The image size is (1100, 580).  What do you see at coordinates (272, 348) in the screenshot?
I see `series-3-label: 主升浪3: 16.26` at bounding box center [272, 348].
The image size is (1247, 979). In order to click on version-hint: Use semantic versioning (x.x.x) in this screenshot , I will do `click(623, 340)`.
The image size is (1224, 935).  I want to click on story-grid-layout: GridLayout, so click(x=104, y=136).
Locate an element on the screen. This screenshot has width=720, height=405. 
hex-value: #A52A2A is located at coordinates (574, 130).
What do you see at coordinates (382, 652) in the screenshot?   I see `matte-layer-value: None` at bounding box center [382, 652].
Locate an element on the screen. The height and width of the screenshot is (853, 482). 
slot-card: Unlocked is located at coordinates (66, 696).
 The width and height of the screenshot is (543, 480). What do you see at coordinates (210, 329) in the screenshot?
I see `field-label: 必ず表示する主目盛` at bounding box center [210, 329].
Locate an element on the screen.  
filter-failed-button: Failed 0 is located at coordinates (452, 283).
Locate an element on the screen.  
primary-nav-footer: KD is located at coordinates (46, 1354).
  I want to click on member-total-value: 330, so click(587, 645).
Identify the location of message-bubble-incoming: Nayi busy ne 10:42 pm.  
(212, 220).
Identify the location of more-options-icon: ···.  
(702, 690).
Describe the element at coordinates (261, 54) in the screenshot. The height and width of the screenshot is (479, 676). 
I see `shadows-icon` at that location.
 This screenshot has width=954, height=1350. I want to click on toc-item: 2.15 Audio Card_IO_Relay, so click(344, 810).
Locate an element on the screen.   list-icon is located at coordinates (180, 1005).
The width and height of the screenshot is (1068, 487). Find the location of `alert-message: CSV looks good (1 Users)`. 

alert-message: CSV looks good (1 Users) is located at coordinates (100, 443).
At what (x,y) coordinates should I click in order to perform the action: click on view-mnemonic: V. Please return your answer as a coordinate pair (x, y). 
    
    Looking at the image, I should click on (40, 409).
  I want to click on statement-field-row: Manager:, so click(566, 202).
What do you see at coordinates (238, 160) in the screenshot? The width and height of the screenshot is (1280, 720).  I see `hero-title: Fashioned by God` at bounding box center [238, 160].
◇ ◇ ◇ ◇ ◇ ◇ ◇
INSTRUCTIONS TO FOLLOW ->
Rewrite all the records above, changing every "Locate an element on the screen" to "Find an element on the screen" and leaving everything else as it is.

OUTPUT BELOW ->
The image size is (1100, 580).  What do you see at coordinates (272, 348) in the screenshot?
I see `series-3-label: 主升浪3: 16.26` at bounding box center [272, 348].
The image size is (1247, 979). In order to click on version-hint: Use semantic versioning (x.x.x) in this screenshot , I will do `click(623, 340)`.
The image size is (1224, 935).  I want to click on story-grid-layout: GridLayout, so click(x=104, y=136).
Find an element on the screen. This screenshot has width=720, height=405. 
hex-value: #A52A2A is located at coordinates (574, 130).
What do you see at coordinates (382, 652) in the screenshot?   I see `matte-layer-value: None` at bounding box center [382, 652].
Find an element on the screen. The height and width of the screenshot is (853, 482). 
slot-card: Unlocked is located at coordinates (66, 696).
 The width and height of the screenshot is (543, 480). What do you see at coordinates (210, 329) in the screenshot?
I see `field-label: 必ず表示する主目盛` at bounding box center [210, 329].
Find an element on the screen.  
filter-failed-button: Failed 0 is located at coordinates (452, 283).
Find an element on the screen.  
primary-nav-footer: KD is located at coordinates (46, 1354).
  I want to click on member-total-value: 330, so click(587, 645).
Identify the location of message-bubble-incoming: Nayi busy ne 10:42 pm.  
(212, 220).
Identify the location of more-options-icon: ···.  
(702, 690).
Describe the element at coordinates (261, 54) in the screenshot. The height and width of the screenshot is (479, 676). 
I see `shadows-icon` at that location.
 This screenshot has width=954, height=1350. I want to click on toc-item: 2.15 Audio Card_IO_Relay, so click(344, 810).
Find an element on the screen.   list-icon is located at coordinates (180, 1005).
The width and height of the screenshot is (1068, 487). Find the location of `alert-message: CSV looks good (1 Users)`. 

alert-message: CSV looks good (1 Users) is located at coordinates (100, 443).
At what (x,y) coordinates should I click in order to perform the action: click on view-mnemonic: V. Please return your answer as a coordinate pair (x, y). 
    
    Looking at the image, I should click on (40, 409).
  I want to click on statement-field-row: Manager:, so click(566, 202).
What do you see at coordinates (238, 160) in the screenshot? The width and height of the screenshot is (1280, 720).  I see `hero-title: Fashioned by God` at bounding box center [238, 160].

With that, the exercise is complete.